[Asterisk-Users] Re: Using a Dual WAN Load Balancing Device
Pedro
traci.asterisk at gmail.com
Tue Feb 8 08:46:15 MST 2005
Noah,
Thanks for your input on this. I am not sure if it handles incomng
connections or not - will have to check. I don't think it will work
either - worth a shot to ask though.
Thanks!
- Pedro
On Tue, 8 Feb 2005 10:26:48 -0500, Noah Miller <noah at rosecompanies.com> wrote:
> > We have a client that wants to bond 2 DSL circuits instead of getting
> > a T-1 (or similar) at their office to run their VoIP traffic on. We
> > came across this Multihomed Gateway (MH200):
> >
> > http://www.cyberpathinc.com/mh200/details.htm
> >
> > Does anybody think this would work if installed at the client location
> > handling NAT for 10 Cisco 7960's and connecting to our public asterisk
> > server?
> >
> > My concern (as is others on this list in regards to load balancing) is
> > what would happen if a call had to be directed out the other WAN port
> > of the MH200 or if a call were to come in on 1 circuit and it runs out
> > of bandwidth - how would the call be delivered to the second circuit.

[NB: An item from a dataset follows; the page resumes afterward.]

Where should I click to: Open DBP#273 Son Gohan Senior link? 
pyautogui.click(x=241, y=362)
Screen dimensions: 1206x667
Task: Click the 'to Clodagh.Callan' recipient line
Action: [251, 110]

> > Or even if during a call, the inbound audio is fine (since DSL usually
> > has more bandwidth on the download), but the outbound audio stream had
> > to be pushed out the other WAN port.
> >
> > Hope that all makes sense (I almost confused myself! LOL)
> >
> > I am not holding my breath that this is a viable solution, but was
> > just wondering your thoughts.
>
> I had the displeasure of working with the now defunct iSurfJanus from
> Amplify Networks which is similar to the MH200. I'm not sure the MH200
> is capable of doing what you want it to do. I don't think it does
> "incoming load balancing". The only ways I know of to host a machine
> behind two or more connections, "incoming load balancing", are 1)
> BGP, 2) Cisco HSRP, or with 3) DNS and extremely short TTL values.
> There may be some other ways, but these are the popular ones. The
> multiple WAN devices capable of incoming load balancing like the F5
> BigIP, Fatpipe Products, Radware Linkproof, etc. all use special DNS
> entries to spread the incoming connections between WAN connections.
>
> When I looked at the product specs of the MH200 it makes no mention of
> BGP, DNS, or anything else that might handle incoming connections. In
> fact, it doesn't say anything about incoming connections at all.
>
> To answer your question directly, I don't know how the other products
> work, but I could configure the iSurfJanus to respond to requests only
> on the same connection they came in on. If the MH200 does handle
> incoming connections, you will probably need to ask the folks that make
> it if you can explicitly specify to respond to incoming request on the
> same WAN connection they came in on.